Digital history most assuredly will be an advancment in the creation of a history more accessible to the masses.  Cohen and Rosenzweig explain the history behind digital history as well as present a number of issues that continue to trouble historians as they create and display public digital history projects.  Of the qualities of digital history presented on page 3 of the introduction, two appear most troublesome.  Accessibility or inaccessibility to historical websites and the accountability of those who created them appear as both pros and cons of digital history.  In the digital era, the internet has opened doors for historical research that the historian can perform from the ease of his computer chair rather than an archive across the country.  While this is positive, there are limitations to access as well.  Many archival sites charge expensive membership fees, which limit the ability of many to get their hands on primary sources.  Additionally, the digitization of primary source documents require vast resources both economic and in labor that companies assume as an investment.  As in any other business, the investment of these resources by companies are protected by copyright and serve as limitations to the sharing of information.  I’ve been burdened not by material but the legal restricitions of using information that are copyrighted by companies that led to delays in projects.  This could also lead to an incomplete presentation of a digital project as a result of a legal barrier, or even a scrapped project completely.  Legal issues are the foremost problems that historians will have to work around as they construct digital history archives and projects.

Another problem we face is the issue of organization and credibility.  Due to the plethora of different digital history sites we lack a coherent way to categorize them.  History projects are all thrown together in a search engine.  Additionally there is no way, without looking at them individually, to differentiate the types of projects from each other.  As Cohen and Rosenzweig point out, traditional methods of organization (subject, area, time) are not as well defined for digital history projects which tend to be very narrow, topic oriented.  New categories, perhaps that define the nature of the digital history project, need to be devised to be utilized more effectively by researchers, historians, and amateurs alike.  We need to focus on the intent of the creators of the digital history projects and create several different ways to categorize the mass of projects that already exist.  In short, a 21st Century, digital Dewey Decimal System.
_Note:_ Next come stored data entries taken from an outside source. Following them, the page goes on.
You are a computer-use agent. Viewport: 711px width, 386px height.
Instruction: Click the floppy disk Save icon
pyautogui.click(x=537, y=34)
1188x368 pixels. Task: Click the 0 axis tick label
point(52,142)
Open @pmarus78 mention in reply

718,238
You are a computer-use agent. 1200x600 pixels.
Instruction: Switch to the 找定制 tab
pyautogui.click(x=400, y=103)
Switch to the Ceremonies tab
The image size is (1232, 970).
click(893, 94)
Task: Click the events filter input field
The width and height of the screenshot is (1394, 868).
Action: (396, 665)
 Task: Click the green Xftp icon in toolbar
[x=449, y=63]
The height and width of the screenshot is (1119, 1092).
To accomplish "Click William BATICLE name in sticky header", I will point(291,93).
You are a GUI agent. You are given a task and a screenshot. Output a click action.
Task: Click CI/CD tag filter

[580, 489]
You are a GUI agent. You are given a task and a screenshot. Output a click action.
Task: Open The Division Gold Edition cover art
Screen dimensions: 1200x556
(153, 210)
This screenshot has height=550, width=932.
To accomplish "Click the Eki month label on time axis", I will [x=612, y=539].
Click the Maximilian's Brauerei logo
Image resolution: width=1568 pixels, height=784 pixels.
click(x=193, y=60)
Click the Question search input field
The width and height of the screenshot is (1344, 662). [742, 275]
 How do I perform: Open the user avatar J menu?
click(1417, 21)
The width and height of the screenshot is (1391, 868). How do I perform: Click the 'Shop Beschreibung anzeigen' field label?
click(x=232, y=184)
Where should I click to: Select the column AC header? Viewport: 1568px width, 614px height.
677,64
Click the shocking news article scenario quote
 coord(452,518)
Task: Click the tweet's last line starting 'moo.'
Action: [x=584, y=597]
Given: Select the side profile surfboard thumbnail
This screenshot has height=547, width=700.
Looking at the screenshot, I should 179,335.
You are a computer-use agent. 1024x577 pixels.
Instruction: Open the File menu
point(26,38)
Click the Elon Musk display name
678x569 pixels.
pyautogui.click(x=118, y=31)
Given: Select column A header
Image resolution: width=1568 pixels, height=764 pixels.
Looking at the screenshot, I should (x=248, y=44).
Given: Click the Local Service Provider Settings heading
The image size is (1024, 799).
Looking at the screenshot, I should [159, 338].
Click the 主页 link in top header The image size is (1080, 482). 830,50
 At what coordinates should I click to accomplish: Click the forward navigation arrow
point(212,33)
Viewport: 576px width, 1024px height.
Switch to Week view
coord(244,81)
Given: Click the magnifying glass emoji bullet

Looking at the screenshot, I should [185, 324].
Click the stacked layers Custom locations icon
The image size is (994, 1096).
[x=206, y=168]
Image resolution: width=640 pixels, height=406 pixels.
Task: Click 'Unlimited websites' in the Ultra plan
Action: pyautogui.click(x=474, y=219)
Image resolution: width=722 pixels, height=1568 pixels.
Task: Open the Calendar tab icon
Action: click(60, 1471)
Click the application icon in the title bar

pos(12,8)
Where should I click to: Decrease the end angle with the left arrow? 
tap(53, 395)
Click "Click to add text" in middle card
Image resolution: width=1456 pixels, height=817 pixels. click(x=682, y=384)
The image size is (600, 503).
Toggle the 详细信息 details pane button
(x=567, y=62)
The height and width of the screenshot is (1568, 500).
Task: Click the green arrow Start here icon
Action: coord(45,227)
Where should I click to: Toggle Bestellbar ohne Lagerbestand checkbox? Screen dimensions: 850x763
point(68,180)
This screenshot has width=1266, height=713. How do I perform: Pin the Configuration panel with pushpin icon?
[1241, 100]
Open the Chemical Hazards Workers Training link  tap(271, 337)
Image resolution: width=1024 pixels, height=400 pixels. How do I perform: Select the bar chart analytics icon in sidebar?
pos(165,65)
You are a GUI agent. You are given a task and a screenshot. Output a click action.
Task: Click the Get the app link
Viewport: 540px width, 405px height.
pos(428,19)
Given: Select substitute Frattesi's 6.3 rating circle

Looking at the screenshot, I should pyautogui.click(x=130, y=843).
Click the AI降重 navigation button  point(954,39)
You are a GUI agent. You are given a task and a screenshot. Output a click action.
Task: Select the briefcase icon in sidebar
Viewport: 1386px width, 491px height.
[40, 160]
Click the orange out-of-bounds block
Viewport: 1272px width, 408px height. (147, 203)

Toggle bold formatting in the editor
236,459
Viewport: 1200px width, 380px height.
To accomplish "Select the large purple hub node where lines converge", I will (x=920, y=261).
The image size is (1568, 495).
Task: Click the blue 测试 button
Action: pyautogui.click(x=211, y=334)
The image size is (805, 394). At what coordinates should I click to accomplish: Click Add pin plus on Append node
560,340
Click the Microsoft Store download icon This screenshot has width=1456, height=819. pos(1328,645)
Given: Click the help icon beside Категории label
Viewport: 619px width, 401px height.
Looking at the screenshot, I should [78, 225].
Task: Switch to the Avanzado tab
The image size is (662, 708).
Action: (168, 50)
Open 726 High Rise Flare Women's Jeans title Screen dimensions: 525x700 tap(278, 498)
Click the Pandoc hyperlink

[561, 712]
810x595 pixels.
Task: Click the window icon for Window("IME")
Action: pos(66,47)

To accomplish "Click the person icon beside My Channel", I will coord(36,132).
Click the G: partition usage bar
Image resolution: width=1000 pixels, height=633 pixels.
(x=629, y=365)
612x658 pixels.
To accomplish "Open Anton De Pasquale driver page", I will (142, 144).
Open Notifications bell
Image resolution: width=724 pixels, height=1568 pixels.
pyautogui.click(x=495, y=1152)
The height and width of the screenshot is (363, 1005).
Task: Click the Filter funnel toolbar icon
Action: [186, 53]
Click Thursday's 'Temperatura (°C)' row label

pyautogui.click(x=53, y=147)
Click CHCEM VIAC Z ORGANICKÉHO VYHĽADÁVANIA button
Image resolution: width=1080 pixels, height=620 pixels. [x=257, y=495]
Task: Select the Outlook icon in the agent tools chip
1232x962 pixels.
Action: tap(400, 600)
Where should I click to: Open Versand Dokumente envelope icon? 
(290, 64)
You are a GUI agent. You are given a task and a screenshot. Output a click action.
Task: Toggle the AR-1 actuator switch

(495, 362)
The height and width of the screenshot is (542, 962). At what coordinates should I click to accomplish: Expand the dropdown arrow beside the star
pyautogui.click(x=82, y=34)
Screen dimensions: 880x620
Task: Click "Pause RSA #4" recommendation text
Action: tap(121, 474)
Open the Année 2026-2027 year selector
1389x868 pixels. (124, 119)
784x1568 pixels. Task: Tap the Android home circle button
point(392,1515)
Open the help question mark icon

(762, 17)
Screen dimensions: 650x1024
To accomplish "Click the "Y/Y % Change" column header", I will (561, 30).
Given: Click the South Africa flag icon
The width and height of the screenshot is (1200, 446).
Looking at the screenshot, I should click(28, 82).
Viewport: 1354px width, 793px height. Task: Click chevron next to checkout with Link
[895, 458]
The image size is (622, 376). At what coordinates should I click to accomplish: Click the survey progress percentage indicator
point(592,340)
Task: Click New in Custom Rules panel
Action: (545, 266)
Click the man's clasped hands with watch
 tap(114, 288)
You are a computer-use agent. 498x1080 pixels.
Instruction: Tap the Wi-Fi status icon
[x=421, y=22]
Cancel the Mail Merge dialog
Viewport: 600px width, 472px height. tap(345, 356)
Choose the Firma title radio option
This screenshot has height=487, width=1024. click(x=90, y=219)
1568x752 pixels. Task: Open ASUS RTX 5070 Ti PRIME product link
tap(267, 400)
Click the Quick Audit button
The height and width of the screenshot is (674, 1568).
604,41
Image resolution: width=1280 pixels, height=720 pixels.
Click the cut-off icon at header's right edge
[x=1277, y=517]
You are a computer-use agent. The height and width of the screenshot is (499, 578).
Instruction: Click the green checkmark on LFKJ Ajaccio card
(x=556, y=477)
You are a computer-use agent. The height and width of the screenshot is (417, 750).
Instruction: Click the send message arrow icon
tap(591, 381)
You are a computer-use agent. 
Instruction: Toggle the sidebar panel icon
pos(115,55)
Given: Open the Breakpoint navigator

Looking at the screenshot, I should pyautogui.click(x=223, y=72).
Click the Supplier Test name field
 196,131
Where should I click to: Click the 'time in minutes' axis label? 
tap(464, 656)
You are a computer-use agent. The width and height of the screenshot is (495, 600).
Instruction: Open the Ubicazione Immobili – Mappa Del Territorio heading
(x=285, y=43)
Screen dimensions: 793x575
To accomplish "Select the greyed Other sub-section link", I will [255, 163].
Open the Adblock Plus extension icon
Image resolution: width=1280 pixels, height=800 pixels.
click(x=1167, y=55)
Because of the open ended environment of the internet, anyone can create any history website whether they are students, teachers, enthusiasts or professional researchers.  This leads to two concerns, first, is the information provided on this website or computer program credible?  Second, how can we differentiate the “professional” historian works from the “amateur”?  While this open forum between scholars and the average person is excellent in terms of accessibility, all users involved need to keep in mind who is creating these projects and bear in mind that some may be more credible than others.  Just as I wouldn’t take car repair advice from somebody working the fry line at McDonald’s.  Not to say there aren’t intelligent people that exist outside academia, but amateurs, as Cohen and Rosenzweig present, or even some professionals may be unfamiliar with arguments and evidence once presented years in the past and are bringing outdated ideas again to historical discussion.

A number of things we must keep in mind when analyzing digital history projects as we investigate them and as we create them.  Similar to writing papers or books we need to consider the audience, our purpose in telling the history through the projects we devise, what it can bring to the historical discussion that simply words and paper cannot and also how to make the history we present engaging, interesting, and accessible to the general public.